Indeed, Get-Content
by defaults reads and emits the input file's content line by line, with newlines of any flavor - CRLF, LF, CR - stripped.
While the behavior may be unfamiliar, is generally helpful for processing files in the pipeline.
As your answer shows, -Raw
can be used to read a file in full, as a single, multi-line string instead - which can offer great performance benefits.
To give an example of the convenience that line-by-line reading can provide, combined with the regex-based -replace
operator's ability to operate on each element of an input array (if your file has LF (\n
) endings and you're selectively looking for rogue CRLF (\r\n
) line endings preceded by ,
, that won't help, however):
# Convenient, but can be made faster with -ReadCount 0 - see below.
@(Get-Content file.txt) -replace ',$' | Set-Content file2.txt
Note: @(...)
, the array-subexpression operator, is used to ensure that the Get-Content
call also outputs an array even if the file happens to have just one line.
Regex anchor $
matches the end of each input string (line), in effect removing a trailing ,
from each line, where present.
Get-Content
performance notes:
As hinted at above, -Raw
is by far the fastest way to read a text file in full - but by design as a single, multiline string.
The default behavior, line-by-line reading is slow, not least because PowerShell decorates each output line with metadata[1] (in the case of -Raw
, given that there's only one output string, that happens only once).

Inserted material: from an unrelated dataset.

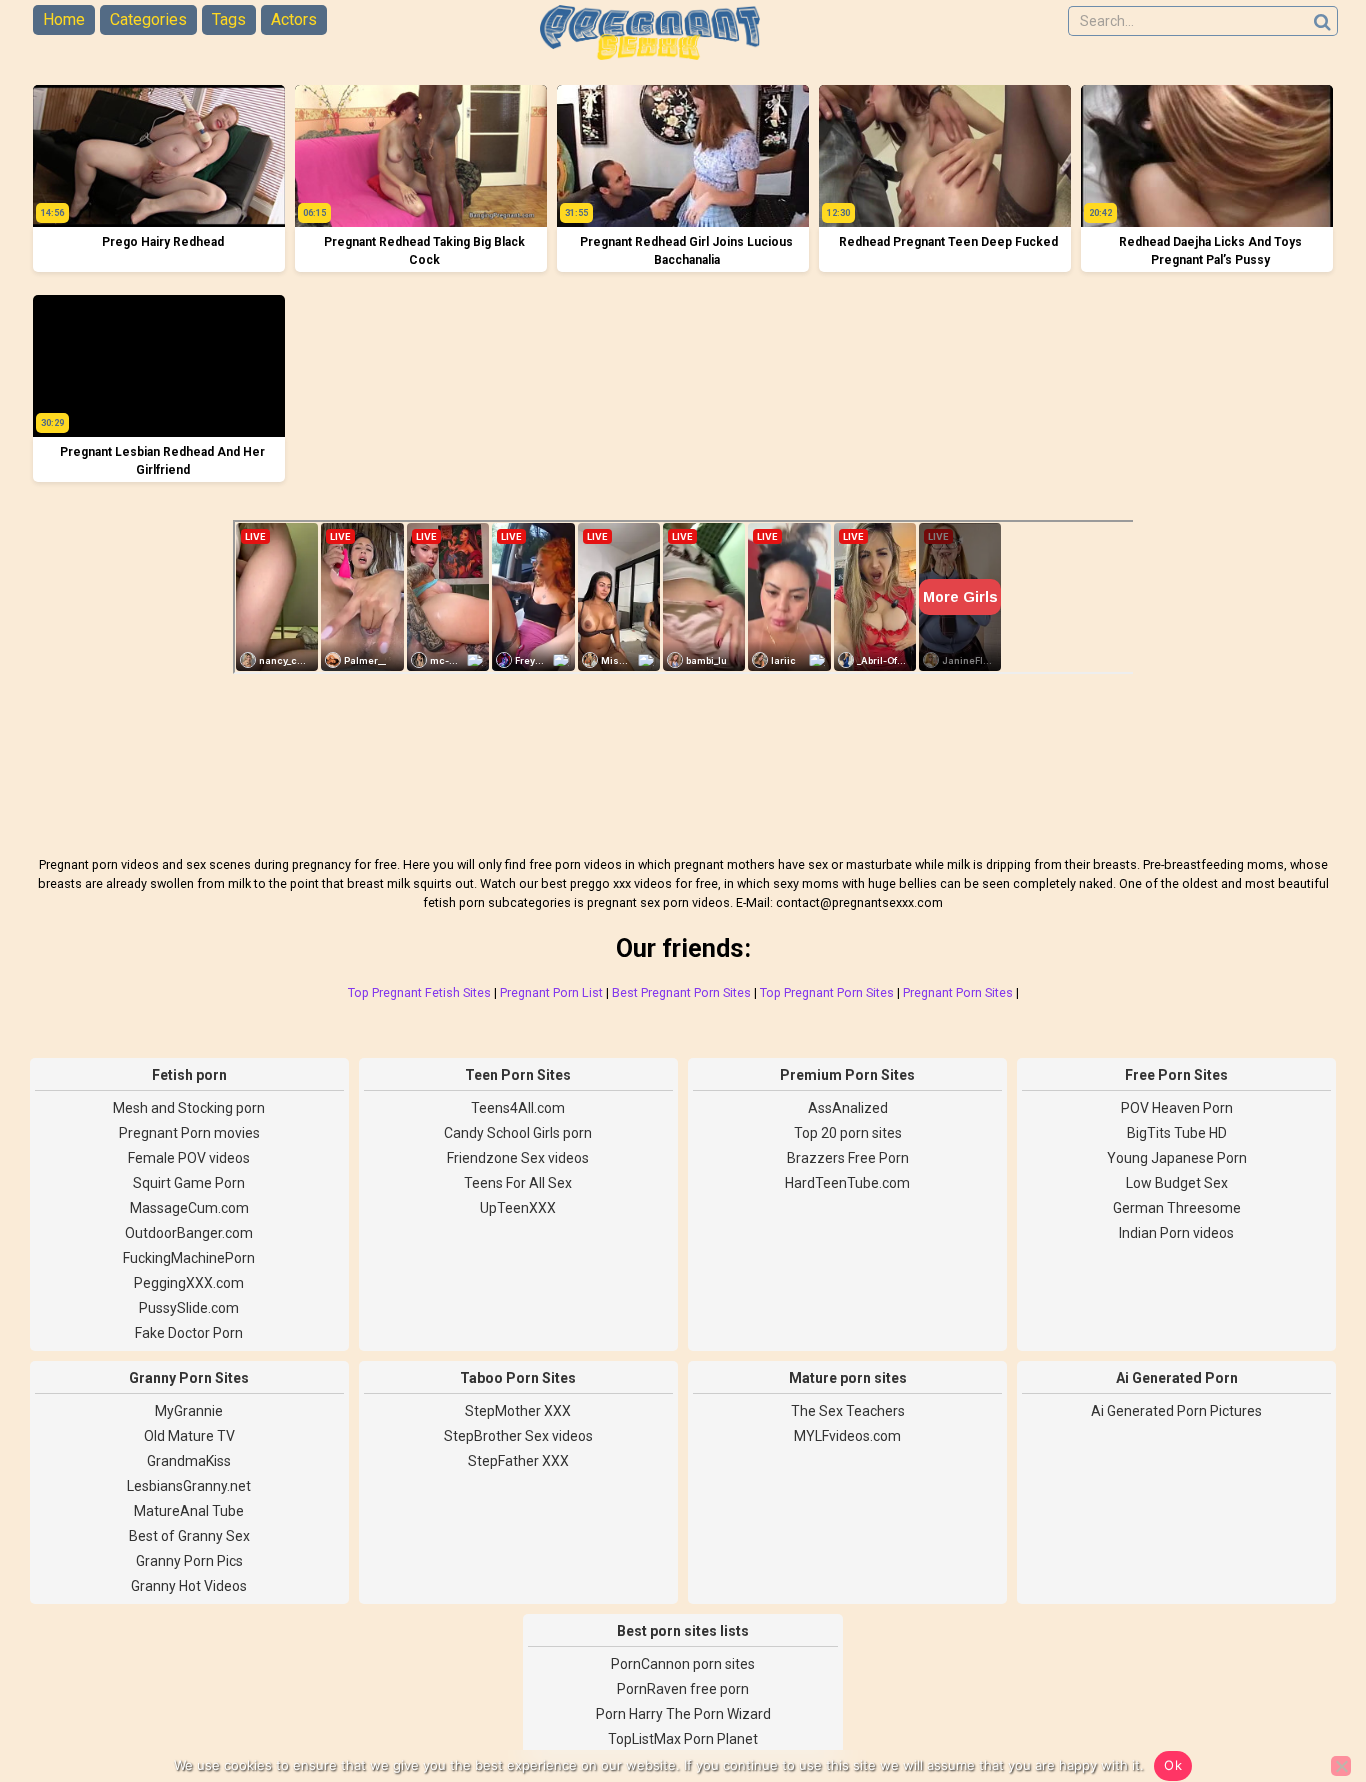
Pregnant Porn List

However, you can speed things up by reading lines in batches - arrays of lines of a given size - using the -ReadCount
parameter, in which case only each array, not the individual lines, are decorated. -ReadCount 0
reads all lines, into a single array.
Note:
-ReadCount
changes the streaming behavior in the pipeline: Each array is then sent as a whole through the pipeline, which the receiving command needs to be plan for, typically by performing its own enumeration of the array received, such as with a foreach
loop.
By contrast, using -ReadCount 0
in the context of an expression results in no behavioral difference, which means that it can be used as a simple performance optimization that requires no other parts of the expression to accommodate it; using an expression with a -replace
operation as an example:
# Read all lines directly into an array, with -ReadCount 0,
# instead of more slowly letting PowerShell stream the lines
# (emit them one by one) and then collect them in an array for you.
# The -replace operator then acts on each element of the array.
(Get-Content -ReadCount 0 file.txt) -replace ',$'
Note: @(...)
is not necessary in this case, because -ReadCount 0
always emits an array, even for single-line files.
A better-performing line-by-line-processing alternative - although it cannot directly be used as part of an expression - is to use the -switch
statement with the -File
parameter - see this answer for details.
[1] This metadata is provided in the form of ETS (Extended Type System) properties, which notably provide information about the line number and the path of the originating file. Pipe a Get-Content
call to | Format-List -Force
to see these properties. While this extra information can be helpful, the performance impact of attaching it is noticeable. Given that the information is often not needed, having a least an opt-out would be helpful: see GitHub issue #7537.